Employment and Labor Law

Disability: If You Know, You Know

(but if you don’t know and you should, you also know)

Partner & Head of Employment, Kevin McKenna, discusses the legal issues around disability in the workplace.

Do you know who in your workforce is disabled? Latest estimates from the DWP indicate that 16 million people in the UK had a disability in the 2021/22 financial year. 23% of working adults are disabled and that figure has been on the rise.
Under the Equality Act 2010 discrimination arising from disability occurs where:

  • A person (A) treats a disabled person (B) unfavourably because of something arising in consequence of B’s disability; and
  • (A) cannot show that the treatment is a proportionate means of achieving a legitimate aim.

However, this type of claim can be defended if A (usually the employer) can show that it did not know, and could not reasonably have been expected to know, that B (usually the employee, sometimes the job applicant) had the disability.

The EHRC Employment Statutory Code of Practice (the Code) states that, “It is not enough for the employer to show that they did not know that the disabled person had the disability. They must also show that they could not reasonably have been expected to know about it.”

Whether an employer could reasonably have been expected to know about a disability is often referred to as “constructive knowledge”. Employers must do all they can reasonably be expected to do to find out if the individual has a disability. Employers who turn a blind eye to indicators of a disability or who rely on the fact that the employee has never disclosed a disability previously take a potentially high risk. It is not uncommon for employees to tick the box that says they don’t have a disability when completing employer records but that is not the end of the story. The Code also states, “Employers should consider whether a worker has a disability even where one has not been formally disclosed, as, for example, not all workers who meet the definition of disability may think of themselves as a disabled person.”

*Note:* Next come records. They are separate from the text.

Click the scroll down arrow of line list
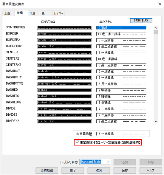 (x=156, y=121)
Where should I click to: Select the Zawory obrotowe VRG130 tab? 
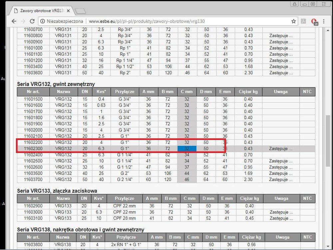point(38,10)
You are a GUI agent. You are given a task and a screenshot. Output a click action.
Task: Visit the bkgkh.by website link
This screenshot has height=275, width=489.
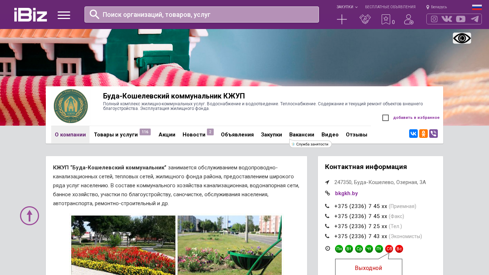pyautogui.click(x=346, y=193)
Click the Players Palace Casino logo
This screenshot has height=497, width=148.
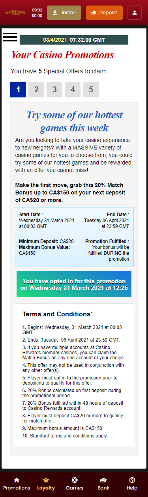[17, 13]
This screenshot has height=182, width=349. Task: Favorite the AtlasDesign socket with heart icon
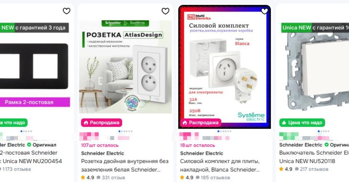click(165, 11)
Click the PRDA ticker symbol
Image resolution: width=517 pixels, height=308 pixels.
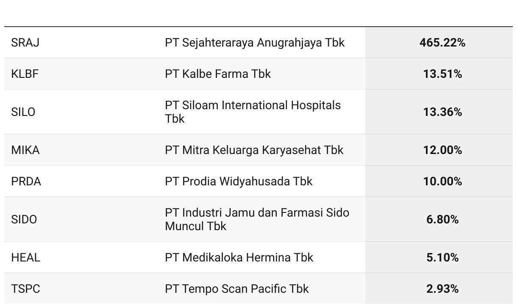[26, 182]
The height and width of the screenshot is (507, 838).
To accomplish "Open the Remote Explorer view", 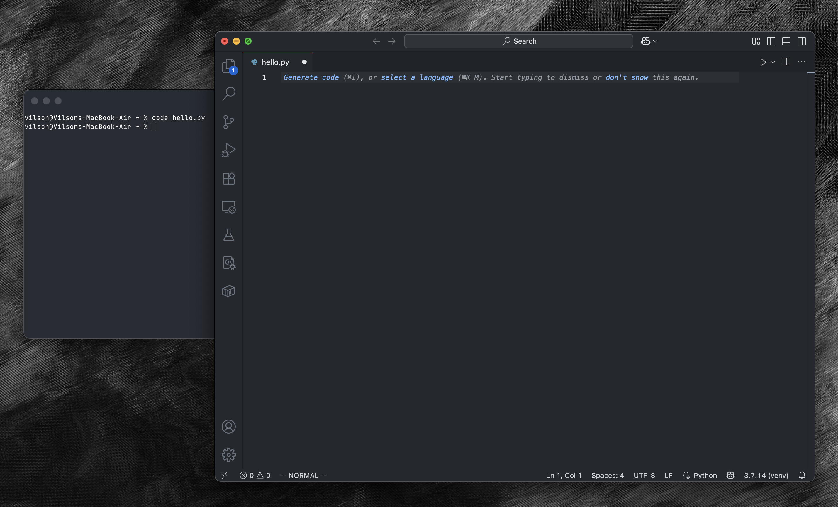I will point(229,207).
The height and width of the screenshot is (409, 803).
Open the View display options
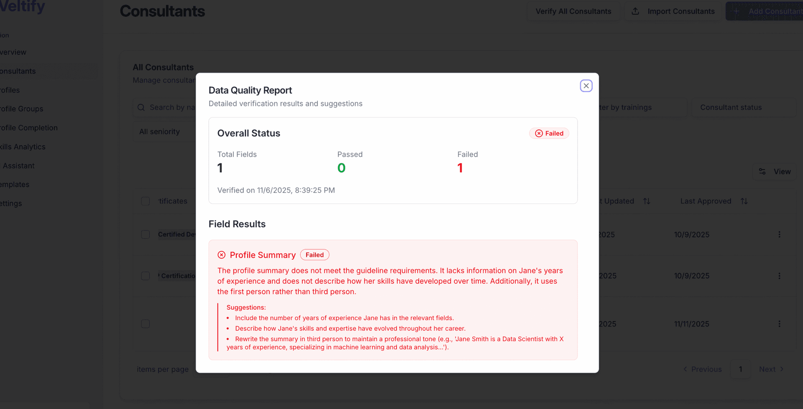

The degree of impairment required to be treated as disabled under the Equality Act is almost certainly lower than that required in other aspects of life (such as for state benefits or insurance claims), and so employers should act with caution if an individual discloses the possibility of a physical or mental impairment as an explanation for performance shortcomings or certain conduct. Employers should resist the temptation to rely on their own lay knowledge of the cause or effect of medical conditions. It is also dangerous for employers to reach uninformed conclusions about whether any reasonable adjustments could feasibly be made for a worker. Equally, proactive employers who do obtain a clinical opinion cannot rest there. The Court of Appeal has also given guidance that it is not enough for an employer to “rubber stamp” a medical expert’s advice that an employee is not disabled, the employer must form its own view.

The key takeaway is don’t ignore the possibility of a disability being a factor in a workplace dispute. Ask more questions (but consider issues of dignity and privacy), get expert medical advice and consider carefully whether its conclusions are reasonable – and talk it all through with the individual concerned before you act. Adopt the usual mantra of the employment lawyer and act reasonably. Ask the Employment Appeal Tribunal what that means and they will say that reasonableness, “must entail a balance between the strictures of making enquiries, the likelihood of such enquiries yielding results and the dignity and privacy of the employee as recognised by the Code”.